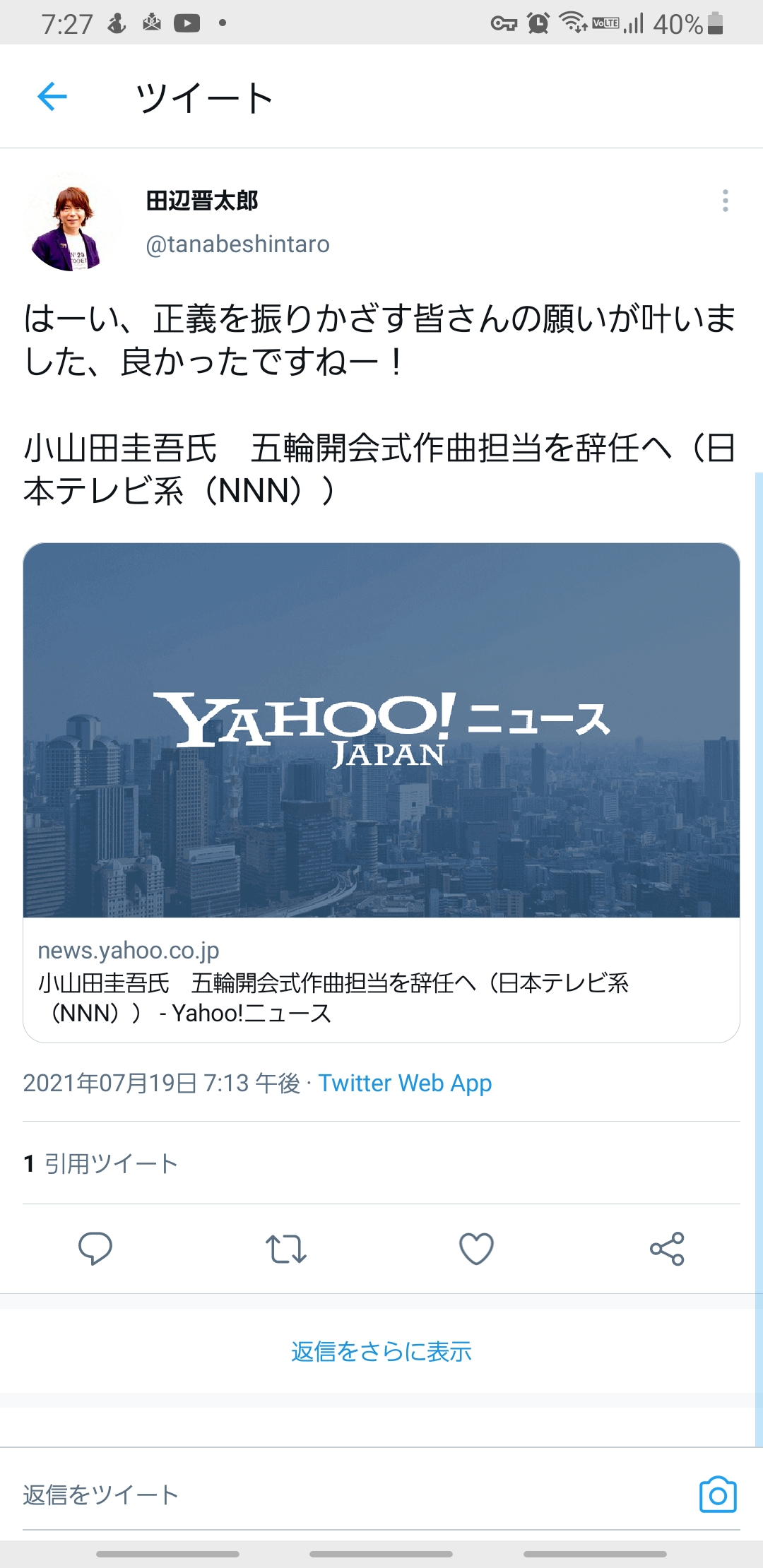The height and width of the screenshot is (1568, 763).
Task: Tap the 田辺晋太郎 display name
Action: [202, 201]
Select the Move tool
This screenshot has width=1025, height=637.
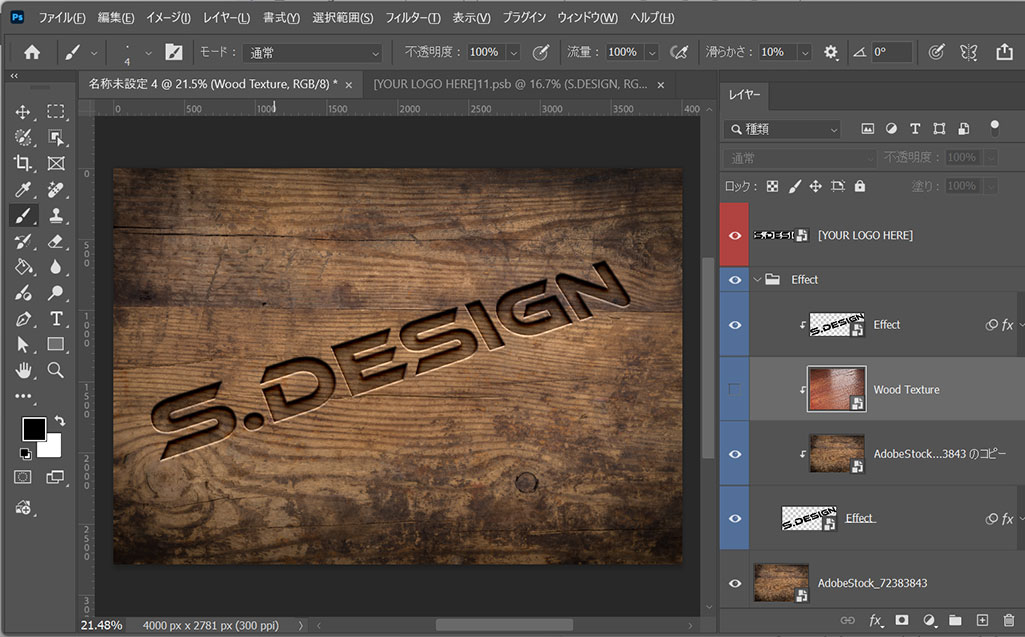23,112

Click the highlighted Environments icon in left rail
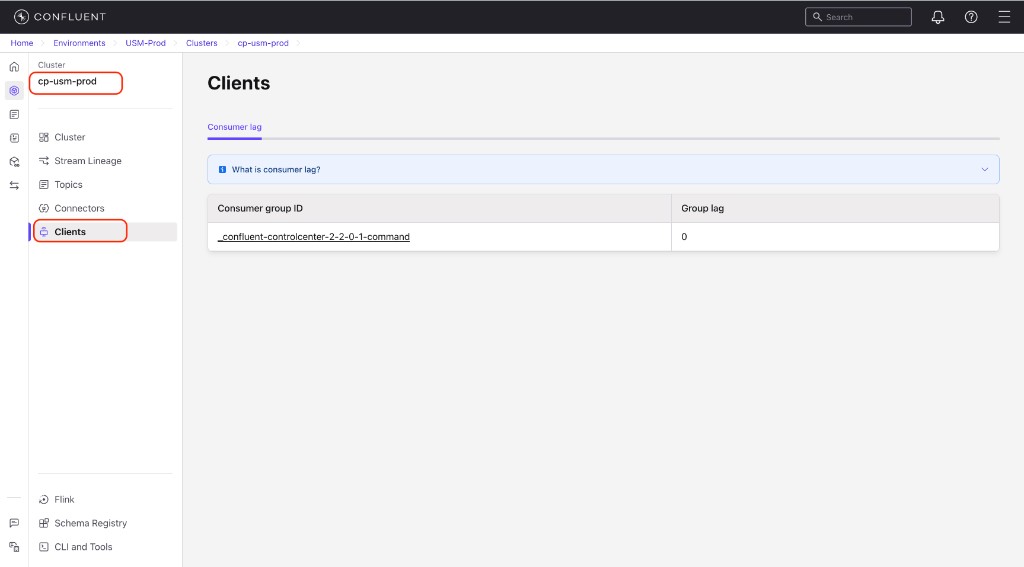click(14, 90)
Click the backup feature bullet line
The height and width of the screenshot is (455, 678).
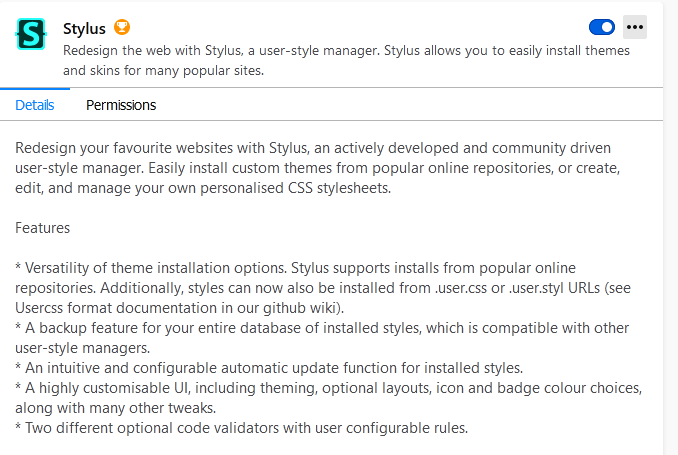[322, 328]
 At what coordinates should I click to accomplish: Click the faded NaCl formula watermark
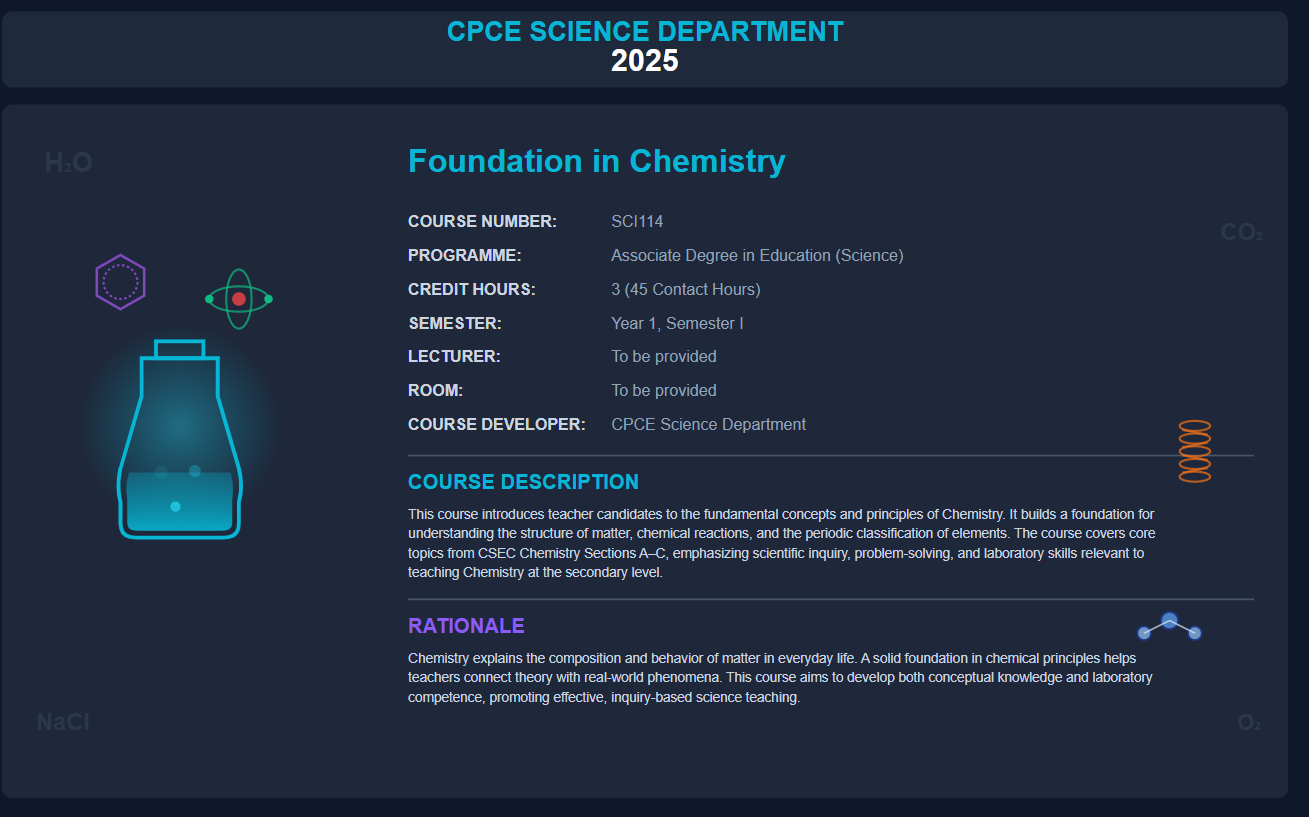[x=63, y=722]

* * * * *

* REQUIREMENT *
Only the lines from the one containing "This screenshot has width=1025, height=637." through the final line of the records should be transcribed, exactly and with no pictures.

* WRITTEN ANSWER *
This screenshot has width=1025, height=637.
23,112

Click the highlighted Environments icon in left rail
click(14, 90)
Click the backup feature bullet line
The height and width of the screenshot is (455, 678).
[322, 328]
 At what coordinates should I click to accomplish: Click the faded NaCl formula watermark
[x=63, y=722]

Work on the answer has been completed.